Tasks and exercises:
A. Answer the following questions using the notebook introduction:
(i) At what resolution is the model meant to restore images?
(ii) Which class is created to load the data from disk into model training?
(iii) Which network is modified to become a multi-output feature extractor model?
B. Reproduce the part of the notebook introduction that opens with the words containing "Specifically, we want" and closes with "restoring 720p images.".

Source passage:
.....

Specifically, we want to train a model to restore images in 720p (720x1280) in real-time on consumer devices. Why so? I initially created this project
to make a model that could restore compressed video call images in real-time, and many laptop webcams are still only 720p, hence restoring 720p images.

In this notebook, we will:
- Process through a dataset of images using **glob**
- Create a **tf.keras.utils.Sequence** class to load our data from disk and into model training
- Create a lightweight *U-Net model* to restore images
- Go deep into the **Keras Functional API** to modify the VGG-19 network to become a multi-output feature extractor model
- Show how to form *perceptual content and style losses* and ditch raw MSE loss
- Train our model and view its performance on validation data
- *Save our model* so we have something that we can download for personal use

Enough talk, let's make stuff!

.....

Dataset entries:
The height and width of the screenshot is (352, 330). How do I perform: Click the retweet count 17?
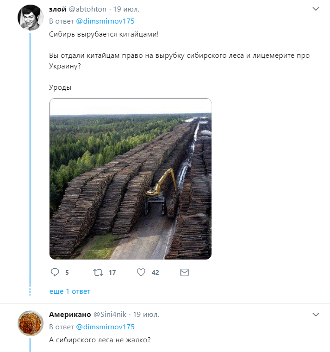(x=112, y=272)
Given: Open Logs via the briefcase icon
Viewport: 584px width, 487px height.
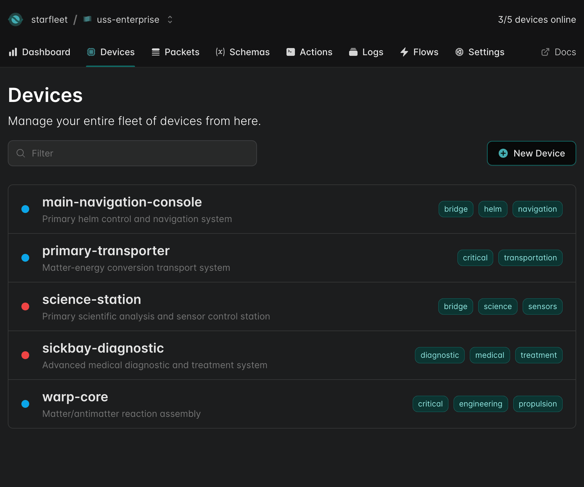Looking at the screenshot, I should click(x=353, y=52).

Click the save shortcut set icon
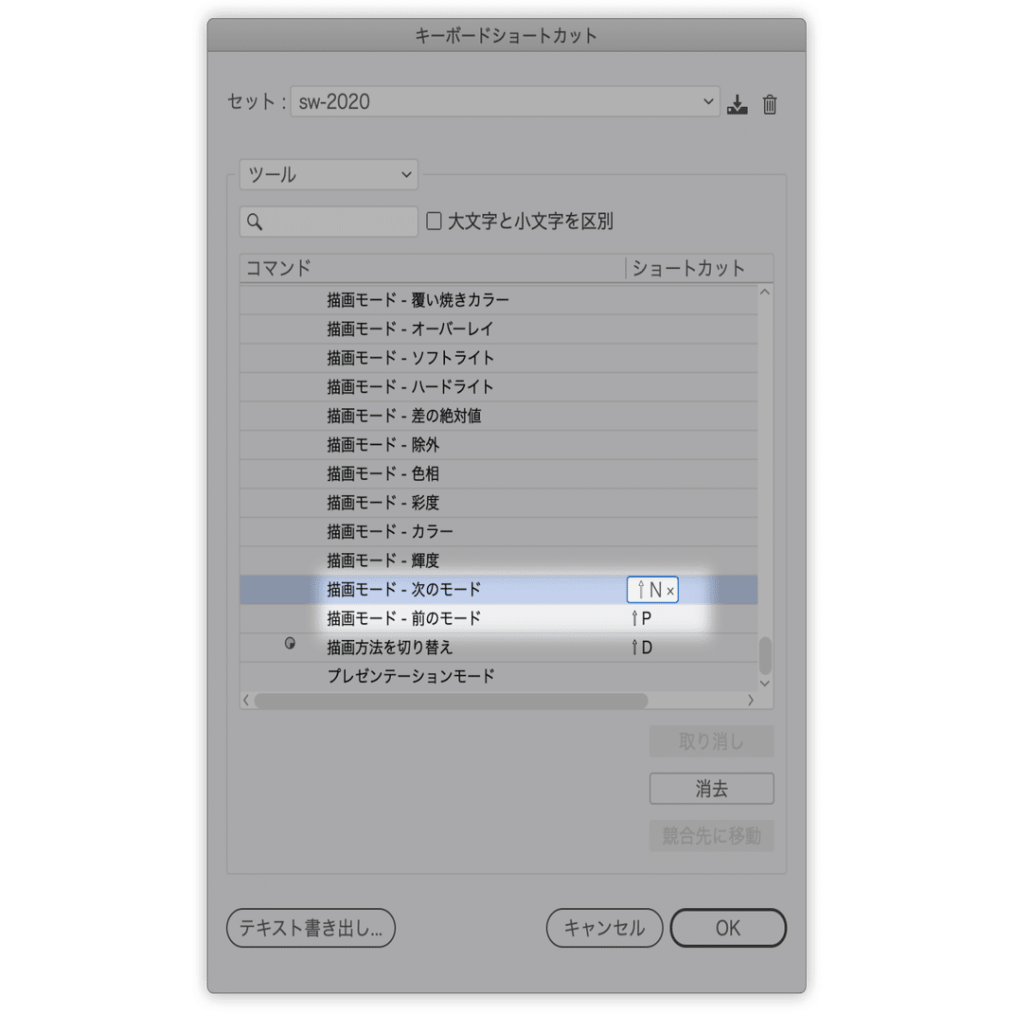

.....

Responses per task:
A.
(i) 720p (720x1280)
(ii) tf.keras.utils.Sequence
(iii) VGG-19

B.
Specifically, we want to train a model to restore images in 720p (720x1280) in real-time on consumer devices. Why so? I initially created this project
to make a model that could restore compressed video call images in real-time, and many laptop webcams are still only 720p, hence restoring 720p images.